Question

Difference in FPKM values of lncRNA when using different annotation files

0

Entering edit mode

6.9 years ago

piyushjo ▴ 710

Hi,

I was using gencode mouse annotation file vM17 for quantifying genes for RNA-seq. I am also interested in lncRNA quantification. I used two different annotation files. First to quantify all transcripts I used the comprehensive annotation file (primary assembly). Then to quantify just the lncRNA, I used the gencode mouse lncRNA annotation file. Now I know that the comprehensive files should have all the lncRNA, so I compared the FPKM values calculated from comprehensive and lncRNA annotation files.

What I observe is that the FPKM values are different. The trend is same, so for example in three condition if using comprehensive annotation file I get following values :A= 2, B=4, C=8; then when I use lncRNA annotation file I get A=6, B=11 , C=23 (example for representation purpose only). I just wanted to ask opinion of experts if I should use FPKM values from lncRNA annotation or the comprehensive file.

I am assuming that in the lncRNA notation, when the reads fall in a region that might overlap with mRNA, it is counted towards lncRNA; as there is no mRNA annotation. However, in case of comprehensive annotation; the read is decided based on where the overlap is more prominent. This is just my thinking.

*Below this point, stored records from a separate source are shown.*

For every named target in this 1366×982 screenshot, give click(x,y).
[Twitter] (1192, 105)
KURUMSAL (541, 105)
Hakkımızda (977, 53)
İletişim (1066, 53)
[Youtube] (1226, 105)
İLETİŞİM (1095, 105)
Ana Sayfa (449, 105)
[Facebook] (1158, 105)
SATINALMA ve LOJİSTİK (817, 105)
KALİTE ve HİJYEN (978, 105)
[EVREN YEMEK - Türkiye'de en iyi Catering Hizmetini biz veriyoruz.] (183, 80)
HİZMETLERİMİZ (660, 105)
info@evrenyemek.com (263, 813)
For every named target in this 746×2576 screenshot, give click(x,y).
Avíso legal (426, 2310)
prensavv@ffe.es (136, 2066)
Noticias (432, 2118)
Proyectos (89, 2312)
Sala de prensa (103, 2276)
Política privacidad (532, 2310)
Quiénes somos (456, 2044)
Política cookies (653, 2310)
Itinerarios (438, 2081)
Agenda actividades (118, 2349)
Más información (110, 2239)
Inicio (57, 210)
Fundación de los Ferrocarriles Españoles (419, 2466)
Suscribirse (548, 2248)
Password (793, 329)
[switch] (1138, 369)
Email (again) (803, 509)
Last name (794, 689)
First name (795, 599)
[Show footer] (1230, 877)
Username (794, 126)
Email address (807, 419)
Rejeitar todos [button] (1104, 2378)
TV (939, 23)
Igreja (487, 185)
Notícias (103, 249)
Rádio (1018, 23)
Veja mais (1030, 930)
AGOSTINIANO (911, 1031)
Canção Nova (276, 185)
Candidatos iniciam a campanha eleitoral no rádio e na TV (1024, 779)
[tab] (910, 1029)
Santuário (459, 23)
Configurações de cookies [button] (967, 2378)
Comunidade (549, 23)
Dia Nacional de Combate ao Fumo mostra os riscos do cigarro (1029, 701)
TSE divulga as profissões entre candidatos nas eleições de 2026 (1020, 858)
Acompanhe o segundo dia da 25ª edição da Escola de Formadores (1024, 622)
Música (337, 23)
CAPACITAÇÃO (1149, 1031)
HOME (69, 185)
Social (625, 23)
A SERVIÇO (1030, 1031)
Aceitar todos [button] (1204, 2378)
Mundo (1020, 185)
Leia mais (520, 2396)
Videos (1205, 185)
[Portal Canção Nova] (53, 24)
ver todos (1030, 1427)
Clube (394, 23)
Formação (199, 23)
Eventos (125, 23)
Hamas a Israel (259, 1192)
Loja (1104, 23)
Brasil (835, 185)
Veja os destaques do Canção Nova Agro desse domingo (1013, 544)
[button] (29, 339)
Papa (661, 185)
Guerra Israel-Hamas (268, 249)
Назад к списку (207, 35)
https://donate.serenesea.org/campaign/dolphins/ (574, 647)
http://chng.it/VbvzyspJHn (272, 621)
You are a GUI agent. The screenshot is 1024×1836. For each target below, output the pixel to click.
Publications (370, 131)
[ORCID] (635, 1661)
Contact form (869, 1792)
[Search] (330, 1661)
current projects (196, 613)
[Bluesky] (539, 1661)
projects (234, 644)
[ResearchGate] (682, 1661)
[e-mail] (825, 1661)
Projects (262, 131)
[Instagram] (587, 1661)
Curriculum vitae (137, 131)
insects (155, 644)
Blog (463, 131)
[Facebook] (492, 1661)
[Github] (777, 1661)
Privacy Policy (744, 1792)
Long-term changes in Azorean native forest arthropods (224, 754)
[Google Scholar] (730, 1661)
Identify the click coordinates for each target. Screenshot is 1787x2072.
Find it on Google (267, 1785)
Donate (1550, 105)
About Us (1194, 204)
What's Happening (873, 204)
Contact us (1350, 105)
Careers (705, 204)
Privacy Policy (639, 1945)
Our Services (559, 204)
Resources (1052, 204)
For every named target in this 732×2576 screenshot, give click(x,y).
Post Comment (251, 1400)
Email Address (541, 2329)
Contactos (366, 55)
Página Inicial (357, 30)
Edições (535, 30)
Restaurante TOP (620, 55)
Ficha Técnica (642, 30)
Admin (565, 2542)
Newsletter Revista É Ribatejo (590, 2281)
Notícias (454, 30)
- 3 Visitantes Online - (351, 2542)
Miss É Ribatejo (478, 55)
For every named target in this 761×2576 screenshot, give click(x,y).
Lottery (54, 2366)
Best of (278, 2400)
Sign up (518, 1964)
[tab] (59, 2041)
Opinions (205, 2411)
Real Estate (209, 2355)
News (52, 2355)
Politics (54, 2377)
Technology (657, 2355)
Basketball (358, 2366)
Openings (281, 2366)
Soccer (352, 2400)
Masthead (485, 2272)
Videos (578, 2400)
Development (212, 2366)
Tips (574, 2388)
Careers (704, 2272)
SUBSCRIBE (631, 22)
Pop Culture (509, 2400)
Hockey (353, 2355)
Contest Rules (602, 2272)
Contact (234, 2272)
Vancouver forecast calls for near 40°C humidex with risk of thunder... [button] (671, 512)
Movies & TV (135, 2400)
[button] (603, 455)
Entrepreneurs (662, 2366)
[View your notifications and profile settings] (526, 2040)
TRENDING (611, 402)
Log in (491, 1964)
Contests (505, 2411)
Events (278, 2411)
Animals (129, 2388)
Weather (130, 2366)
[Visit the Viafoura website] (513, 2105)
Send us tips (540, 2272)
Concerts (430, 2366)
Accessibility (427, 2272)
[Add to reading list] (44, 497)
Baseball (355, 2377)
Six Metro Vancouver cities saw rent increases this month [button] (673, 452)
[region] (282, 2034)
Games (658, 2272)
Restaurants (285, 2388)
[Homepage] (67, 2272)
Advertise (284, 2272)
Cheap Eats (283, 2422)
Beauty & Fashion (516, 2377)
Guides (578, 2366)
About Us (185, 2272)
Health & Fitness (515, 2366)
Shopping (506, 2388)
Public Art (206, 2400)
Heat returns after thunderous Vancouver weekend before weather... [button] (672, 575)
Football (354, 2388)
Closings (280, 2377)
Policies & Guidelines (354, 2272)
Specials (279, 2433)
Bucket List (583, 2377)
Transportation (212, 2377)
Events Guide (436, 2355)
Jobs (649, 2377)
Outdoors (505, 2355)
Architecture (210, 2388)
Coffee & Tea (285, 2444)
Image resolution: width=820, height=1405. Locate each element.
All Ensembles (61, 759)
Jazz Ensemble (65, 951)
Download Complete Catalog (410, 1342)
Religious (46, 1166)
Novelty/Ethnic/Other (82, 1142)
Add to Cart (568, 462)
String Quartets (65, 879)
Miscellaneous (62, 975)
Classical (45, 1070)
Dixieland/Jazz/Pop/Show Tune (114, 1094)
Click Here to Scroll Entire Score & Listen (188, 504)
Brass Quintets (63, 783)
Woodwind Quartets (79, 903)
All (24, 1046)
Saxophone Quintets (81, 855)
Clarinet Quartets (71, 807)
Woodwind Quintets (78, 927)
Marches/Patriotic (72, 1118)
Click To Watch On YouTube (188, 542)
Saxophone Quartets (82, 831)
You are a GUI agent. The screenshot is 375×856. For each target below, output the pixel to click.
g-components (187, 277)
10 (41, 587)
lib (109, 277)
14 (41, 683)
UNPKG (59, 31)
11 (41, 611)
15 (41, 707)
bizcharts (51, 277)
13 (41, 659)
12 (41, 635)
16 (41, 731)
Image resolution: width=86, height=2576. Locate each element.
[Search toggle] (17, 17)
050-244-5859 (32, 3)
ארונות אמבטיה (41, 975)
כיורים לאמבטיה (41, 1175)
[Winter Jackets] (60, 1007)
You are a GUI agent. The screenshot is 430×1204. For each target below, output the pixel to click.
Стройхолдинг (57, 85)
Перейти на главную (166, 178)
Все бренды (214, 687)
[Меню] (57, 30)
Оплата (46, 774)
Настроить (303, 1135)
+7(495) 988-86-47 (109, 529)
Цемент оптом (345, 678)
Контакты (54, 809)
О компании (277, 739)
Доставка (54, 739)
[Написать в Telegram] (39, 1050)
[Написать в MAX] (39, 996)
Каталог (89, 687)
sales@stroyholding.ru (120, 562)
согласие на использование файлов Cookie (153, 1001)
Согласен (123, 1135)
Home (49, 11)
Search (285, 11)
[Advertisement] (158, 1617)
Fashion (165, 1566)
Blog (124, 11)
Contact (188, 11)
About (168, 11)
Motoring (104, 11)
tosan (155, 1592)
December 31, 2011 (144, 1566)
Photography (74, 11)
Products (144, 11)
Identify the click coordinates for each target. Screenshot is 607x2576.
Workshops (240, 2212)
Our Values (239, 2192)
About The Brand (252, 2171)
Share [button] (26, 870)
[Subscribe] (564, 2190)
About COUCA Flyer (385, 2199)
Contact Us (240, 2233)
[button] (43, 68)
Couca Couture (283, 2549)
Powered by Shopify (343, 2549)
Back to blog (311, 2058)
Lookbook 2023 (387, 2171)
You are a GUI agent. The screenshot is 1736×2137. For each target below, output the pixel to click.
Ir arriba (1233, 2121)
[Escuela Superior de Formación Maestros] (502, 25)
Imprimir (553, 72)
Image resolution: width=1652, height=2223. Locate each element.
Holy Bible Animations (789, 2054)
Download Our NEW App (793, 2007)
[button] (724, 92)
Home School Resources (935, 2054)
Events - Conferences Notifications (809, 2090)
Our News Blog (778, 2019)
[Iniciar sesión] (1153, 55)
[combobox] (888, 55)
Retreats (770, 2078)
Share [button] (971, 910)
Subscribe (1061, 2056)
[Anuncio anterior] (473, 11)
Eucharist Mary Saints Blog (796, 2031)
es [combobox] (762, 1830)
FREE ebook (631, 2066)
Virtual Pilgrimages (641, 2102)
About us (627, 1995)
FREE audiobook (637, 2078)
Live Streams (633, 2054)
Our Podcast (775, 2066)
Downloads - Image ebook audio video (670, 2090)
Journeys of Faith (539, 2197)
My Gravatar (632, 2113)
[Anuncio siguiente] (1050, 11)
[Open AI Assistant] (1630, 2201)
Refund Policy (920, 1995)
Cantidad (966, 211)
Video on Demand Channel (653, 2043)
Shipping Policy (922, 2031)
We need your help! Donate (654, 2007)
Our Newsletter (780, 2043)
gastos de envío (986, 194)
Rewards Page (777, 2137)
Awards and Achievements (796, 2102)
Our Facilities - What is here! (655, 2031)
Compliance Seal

Please guide me understand what should be my choice: comprehensive or lncrna?

Thanks!!

gencode reference annotations • 2.1k views

ADD COMMENT • link updated 6.9 years ago by grant.hovhannisyan ★ 2.6k • written 6.9 years ago by piyushjo ▴ 710

score 2 · Answer 1 · 2018-08-18

2

Entering edit mode

6.9 years ago

grant.hovhannisyan ★ 2.6k

IMHO, when you use only lncRNA annotations, your library size (total number of mapped reads overlapping features) is always less than when you use a comprehensive annotation. Thus, you always get higher FPKM values when you use only lncRNA annotations. There is a recent bioarxiv paper addressing this exact issue https://www.biorxiv.org/content/early/2018/01/09/241869, might be helpful for you (not peer-reviewed though). The authors claim that pseudoalignment software like salmon/kallisot alongside with full genome annotations have advantages over other combinations of methods.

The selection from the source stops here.